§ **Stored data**
*** Block opens ***

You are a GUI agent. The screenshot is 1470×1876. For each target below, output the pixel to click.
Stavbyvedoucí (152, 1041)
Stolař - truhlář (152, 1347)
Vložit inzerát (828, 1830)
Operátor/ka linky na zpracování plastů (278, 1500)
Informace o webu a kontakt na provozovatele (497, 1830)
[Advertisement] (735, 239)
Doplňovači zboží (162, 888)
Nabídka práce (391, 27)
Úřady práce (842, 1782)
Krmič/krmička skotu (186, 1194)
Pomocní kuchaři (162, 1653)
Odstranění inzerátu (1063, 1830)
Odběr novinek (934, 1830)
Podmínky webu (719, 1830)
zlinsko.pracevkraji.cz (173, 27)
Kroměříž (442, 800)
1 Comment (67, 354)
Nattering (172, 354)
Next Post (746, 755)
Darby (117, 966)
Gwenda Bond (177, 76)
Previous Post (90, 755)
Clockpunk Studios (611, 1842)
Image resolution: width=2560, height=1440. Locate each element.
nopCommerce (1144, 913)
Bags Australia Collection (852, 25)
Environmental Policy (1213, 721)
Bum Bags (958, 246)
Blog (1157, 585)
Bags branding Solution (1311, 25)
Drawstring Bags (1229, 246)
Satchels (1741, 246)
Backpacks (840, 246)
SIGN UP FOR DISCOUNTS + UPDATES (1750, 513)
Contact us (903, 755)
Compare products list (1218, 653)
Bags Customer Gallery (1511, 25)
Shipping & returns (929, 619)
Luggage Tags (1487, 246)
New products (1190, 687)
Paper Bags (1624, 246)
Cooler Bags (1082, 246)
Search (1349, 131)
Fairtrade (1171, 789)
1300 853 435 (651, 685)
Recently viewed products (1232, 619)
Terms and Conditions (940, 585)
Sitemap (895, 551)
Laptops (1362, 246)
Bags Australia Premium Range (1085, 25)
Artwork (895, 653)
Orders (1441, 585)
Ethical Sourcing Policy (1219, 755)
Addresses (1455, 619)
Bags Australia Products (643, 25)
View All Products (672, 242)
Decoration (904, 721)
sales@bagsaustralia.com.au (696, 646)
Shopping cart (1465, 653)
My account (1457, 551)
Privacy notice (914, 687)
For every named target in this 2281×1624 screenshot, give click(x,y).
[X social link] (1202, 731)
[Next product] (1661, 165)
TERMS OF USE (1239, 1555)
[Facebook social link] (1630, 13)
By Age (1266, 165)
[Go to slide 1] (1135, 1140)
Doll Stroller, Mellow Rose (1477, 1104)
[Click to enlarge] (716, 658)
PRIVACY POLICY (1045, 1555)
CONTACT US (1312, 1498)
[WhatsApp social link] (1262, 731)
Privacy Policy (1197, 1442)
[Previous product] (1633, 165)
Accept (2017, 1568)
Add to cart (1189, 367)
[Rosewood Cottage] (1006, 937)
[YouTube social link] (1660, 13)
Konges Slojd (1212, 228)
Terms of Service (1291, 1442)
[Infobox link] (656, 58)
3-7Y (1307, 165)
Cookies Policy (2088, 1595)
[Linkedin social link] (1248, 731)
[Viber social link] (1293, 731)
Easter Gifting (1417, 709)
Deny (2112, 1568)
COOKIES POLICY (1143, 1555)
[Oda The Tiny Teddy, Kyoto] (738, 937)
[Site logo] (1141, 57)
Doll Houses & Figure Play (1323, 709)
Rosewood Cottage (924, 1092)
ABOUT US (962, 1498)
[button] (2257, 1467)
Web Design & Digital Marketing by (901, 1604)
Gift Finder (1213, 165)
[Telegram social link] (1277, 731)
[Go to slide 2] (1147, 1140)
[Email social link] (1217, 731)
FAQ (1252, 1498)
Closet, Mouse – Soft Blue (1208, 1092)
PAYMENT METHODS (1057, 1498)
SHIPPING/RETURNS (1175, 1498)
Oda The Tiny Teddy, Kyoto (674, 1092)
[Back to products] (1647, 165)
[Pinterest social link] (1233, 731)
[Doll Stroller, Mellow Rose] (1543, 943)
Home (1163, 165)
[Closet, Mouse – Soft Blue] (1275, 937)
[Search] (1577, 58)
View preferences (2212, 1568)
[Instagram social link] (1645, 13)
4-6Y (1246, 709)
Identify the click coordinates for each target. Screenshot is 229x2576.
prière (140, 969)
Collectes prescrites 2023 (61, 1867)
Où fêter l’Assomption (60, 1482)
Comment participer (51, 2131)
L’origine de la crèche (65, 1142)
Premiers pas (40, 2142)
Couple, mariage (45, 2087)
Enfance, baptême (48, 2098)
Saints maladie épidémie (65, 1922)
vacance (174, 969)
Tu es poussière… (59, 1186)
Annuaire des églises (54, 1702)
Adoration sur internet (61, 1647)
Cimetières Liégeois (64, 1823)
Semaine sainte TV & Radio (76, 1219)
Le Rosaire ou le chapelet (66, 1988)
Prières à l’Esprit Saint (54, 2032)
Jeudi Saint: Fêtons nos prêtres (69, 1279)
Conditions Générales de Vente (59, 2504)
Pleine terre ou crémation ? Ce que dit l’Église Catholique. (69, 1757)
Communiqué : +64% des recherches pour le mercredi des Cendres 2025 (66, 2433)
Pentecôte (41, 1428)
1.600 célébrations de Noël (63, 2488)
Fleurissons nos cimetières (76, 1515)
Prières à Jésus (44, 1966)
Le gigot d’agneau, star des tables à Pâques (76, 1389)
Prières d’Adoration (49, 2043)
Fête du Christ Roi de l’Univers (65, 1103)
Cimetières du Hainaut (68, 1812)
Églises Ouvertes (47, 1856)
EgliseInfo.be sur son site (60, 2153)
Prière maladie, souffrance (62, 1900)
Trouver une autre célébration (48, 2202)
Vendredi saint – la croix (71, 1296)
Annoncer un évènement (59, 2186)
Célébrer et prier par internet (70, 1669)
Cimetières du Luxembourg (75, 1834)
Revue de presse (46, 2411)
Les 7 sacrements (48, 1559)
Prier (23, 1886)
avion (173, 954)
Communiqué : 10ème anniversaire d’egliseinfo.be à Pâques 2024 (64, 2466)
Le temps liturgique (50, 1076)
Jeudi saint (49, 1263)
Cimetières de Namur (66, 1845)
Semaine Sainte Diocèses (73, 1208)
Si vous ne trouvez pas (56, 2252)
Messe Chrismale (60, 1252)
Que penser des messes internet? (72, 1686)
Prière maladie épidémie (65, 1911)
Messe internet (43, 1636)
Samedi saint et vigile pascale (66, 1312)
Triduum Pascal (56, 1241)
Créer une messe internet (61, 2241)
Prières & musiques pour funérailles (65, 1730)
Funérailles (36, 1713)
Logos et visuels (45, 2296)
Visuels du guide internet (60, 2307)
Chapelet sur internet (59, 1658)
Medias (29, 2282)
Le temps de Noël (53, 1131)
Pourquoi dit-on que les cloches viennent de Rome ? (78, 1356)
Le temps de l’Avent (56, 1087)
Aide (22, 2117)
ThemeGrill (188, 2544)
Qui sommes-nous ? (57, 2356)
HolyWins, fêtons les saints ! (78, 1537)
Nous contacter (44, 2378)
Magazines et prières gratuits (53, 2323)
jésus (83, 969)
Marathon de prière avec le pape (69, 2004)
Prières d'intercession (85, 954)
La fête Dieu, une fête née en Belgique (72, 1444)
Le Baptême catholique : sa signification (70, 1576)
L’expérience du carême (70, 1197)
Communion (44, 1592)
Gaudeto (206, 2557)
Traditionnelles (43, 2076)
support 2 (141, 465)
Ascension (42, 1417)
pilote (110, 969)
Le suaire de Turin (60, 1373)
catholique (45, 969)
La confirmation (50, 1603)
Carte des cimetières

*** Block closes ***

Output each of the records exactly as it stands above.

§ **SOLUTION FOR THIS EXERCISE**
You are a GUI agent. The screenshot is 1470×1876. For each target below, output the pixel to click.
Stavbyvedoucí (152, 1041)
Stolař - truhlář (152, 1347)
Vložit inzerát (828, 1830)
Operátor/ka linky na zpracování plastů (278, 1500)
Informace o webu a kontakt na provozovatele (497, 1830)
[Advertisement] (735, 239)
Doplňovači zboží (162, 888)
Nabídka práce (391, 27)
Úřady práce (842, 1782)
Krmič/krmička skotu (186, 1194)
Pomocní kuchaři (162, 1653)
Odstranění inzerátu (1063, 1830)
Odběr novinek (934, 1830)
Podmínky webu (719, 1830)
zlinsko.pracevkraji.cz (173, 27)
Kroměříž (442, 800)
1 Comment (67, 354)
Nattering (172, 354)
Next Post (746, 755)
Darby (117, 966)
Gwenda Bond (177, 76)
Previous Post (90, 755)
Clockpunk Studios (611, 1842)
Image resolution: width=2560, height=1440. Locate each element.
nopCommerce (1144, 913)
Bags Australia Collection (852, 25)
Environmental Policy (1213, 721)
Bum Bags (958, 246)
Blog (1157, 585)
Bags branding Solution (1311, 25)
Drawstring Bags (1229, 246)
Satchels (1741, 246)
Backpacks (840, 246)
SIGN UP FOR DISCOUNTS + UPDATES (1750, 513)
Contact us (903, 755)
Compare products list (1218, 653)
Bags Customer Gallery (1511, 25)
Shipping & returns (929, 619)
Luggage Tags (1487, 246)
New products (1190, 687)
Paper Bags (1624, 246)
Cooler Bags (1082, 246)
Search (1349, 131)
Fairtrade (1171, 789)
1300 853 435 (651, 685)
Recently viewed products (1232, 619)
Terms and Conditions (940, 585)
Sitemap (895, 551)
Laptops (1362, 246)
Bags Australia Premium Range (1085, 25)
Artwork (895, 653)
Orders (1441, 585)
Ethical Sourcing Policy (1219, 755)
Addresses (1455, 619)
Bags Australia Products (643, 25)
View All Products (672, 242)
Decoration (904, 721)
sales@bagsaustralia.com.au (696, 646)
Shopping cart (1465, 653)
My account (1457, 551)
Privacy notice (914, 687)
For every named target in this 2281×1624 screenshot, give click(x,y).
[X social link] (1202, 731)
[Next product] (1661, 165)
TERMS OF USE (1239, 1555)
[Facebook social link] (1630, 13)
By Age (1266, 165)
[Go to slide 1] (1135, 1140)
Doll Stroller, Mellow Rose (1477, 1104)
[Click to enlarge] (716, 658)
PRIVACY POLICY (1045, 1555)
CONTACT US (1312, 1498)
[WhatsApp social link] (1262, 731)
Privacy Policy (1197, 1442)
[Previous product] (1633, 165)
Accept (2017, 1568)
Add to cart (1189, 367)
[Rosewood Cottage] (1006, 937)
[YouTube social link] (1660, 13)
Konges Slojd (1212, 228)
Terms of Service (1291, 1442)
[Infobox link] (656, 58)
3-7Y (1307, 165)
Cookies Policy (2088, 1595)
[Linkedin social link] (1248, 731)
[Viber social link] (1293, 731)
Easter Gifting (1417, 709)
Deny (2112, 1568)
COOKIES POLICY (1143, 1555)
[Oda The Tiny Teddy, Kyoto] (738, 937)
[Site logo] (1141, 57)
Doll Houses & Figure Play (1323, 709)
Rosewood Cottage (924, 1092)
ABOUT US (962, 1498)
[button] (2257, 1467)
Web Design & Digital Marketing by (901, 1604)
Gift Finder (1213, 165)
[Telegram social link] (1277, 731)
[Go to slide 2] (1147, 1140)
[Email social link] (1217, 731)
FAQ (1252, 1498)
Closet, Mouse – Soft Blue (1208, 1092)
PAYMENT METHODS (1057, 1498)
SHIPPING/RETURNS (1175, 1498)
Oda The Tiny Teddy, Kyoto (674, 1092)
[Back to products] (1647, 165)
[Pinterest social link] (1233, 731)
[Doll Stroller, Mellow Rose] (1543, 943)
Home (1163, 165)
[Closet, Mouse – Soft Blue] (1275, 937)
[Search] (1577, 58)
View preferences (2212, 1568)
[Instagram social link] (1645, 13)
4-6Y (1246, 709)
Identify the click coordinates for each target. Screenshot is 229x2576.
prière (140, 969)
Collectes prescrites 2023 (61, 1867)
Où fêter l’Assomption (60, 1482)
Comment participer (51, 2131)
L’origine de la crèche (65, 1142)
Premiers pas (40, 2142)
Couple, mariage (45, 2087)
Enfance, baptême (48, 2098)
Saints maladie épidémie (65, 1922)
vacance (174, 969)
Tu es poussière… (59, 1186)
Annuaire des églises (54, 1702)
Adoration sur internet (61, 1647)
Cimetières Liégeois (64, 1823)
Semaine sainte TV & Radio (76, 1219)
Le Rosaire ou le chapelet (66, 1988)
Prières à l’Esprit Saint (54, 2032)
Jeudi Saint: Fêtons nos prêtres (69, 1279)
Conditions Générales de Vente (59, 2504)
Pleine terre ou crémation ? Ce que dit l’Église Catholique. (69, 1757)
Communiqué : +64% des recherches pour le mercredi des Cendres 2025 (66, 2433)
Pentecôte (41, 1428)
1.600 célébrations de Noël (63, 2488)
Fleurissons nos cimetières (76, 1515)
Prières à Jésus (44, 1966)
Le gigot d’agneau, star des tables à Pâques (76, 1389)
Prières d’Adoration (49, 2043)
Fête du Christ Roi de l’Univers (65, 1103)
Cimetières du Hainaut (68, 1812)
Églises Ouvertes (47, 1856)
EgliseInfo.be sur son site (60, 2153)
Prière maladie, souffrance (62, 1900)
Trouver une autre célébration (48, 2202)
Vendredi saint – la croix (71, 1296)
Annoncer un évènement (59, 2186)
Célébrer et prier par internet (70, 1669)
Cimetières du Luxembourg (75, 1834)
Revue de presse (46, 2411)
Les 7 sacrements (48, 1559)
Prier (23, 1886)
avion (173, 954)
Communiqué : 10ème anniversaire d’egliseinfo.be à Pâques 2024 (64, 2466)
Le temps liturgique (50, 1076)
Jeudi saint (49, 1263)
Cimetières de Namur (66, 1845)
Semaine Sainte Diocèses (73, 1208)
Si vous ne trouvez pas (56, 2252)
Messe Chrismale (60, 1252)
Que penser des messes internet? (72, 1686)
Prière maladie épidémie (65, 1911)
Messe internet (43, 1636)
Samedi saint et vigile pascale (66, 1312)
Triduum Pascal (56, 1241)
Créer une messe internet (61, 2241)
Prières & musiques pour funérailles (65, 1730)
Funérailles (36, 1713)
Logos et visuels (45, 2296)
Visuels du guide internet (60, 2307)
Chapelet sur internet (59, 1658)
Medias (29, 2282)
Le temps de Noël (53, 1131)
Pourquoi dit-on que les cloches viennent de Rome ? (78, 1356)
Le temps de l’Avent (56, 1087)
Aide (22, 2117)
ThemeGrill (188, 2544)
Qui sommes-nous ? (57, 2356)
HolyWins, fêtons les saints ! (78, 1537)
Nous contacter (44, 2378)
Magazines et prières gratuits (53, 2323)
jésus (83, 969)
Marathon de prière avec le pape (69, 2004)
Prières d'intercession (85, 954)
La fête Dieu, une fête née en Belgique (72, 1444)
Le Baptême catholique : sa signification (70, 1576)
L’expérience du carême (70, 1197)
Communion (44, 1592)
Gaudeto (206, 2557)
Traditionnelles (43, 2076)
support 2 (141, 465)
Ascension (42, 1417)
pilote (110, 969)
Le suaire de Turin (60, 1373)
catholique (45, 969)
La confirmation (50, 1603)
Carte des cimetières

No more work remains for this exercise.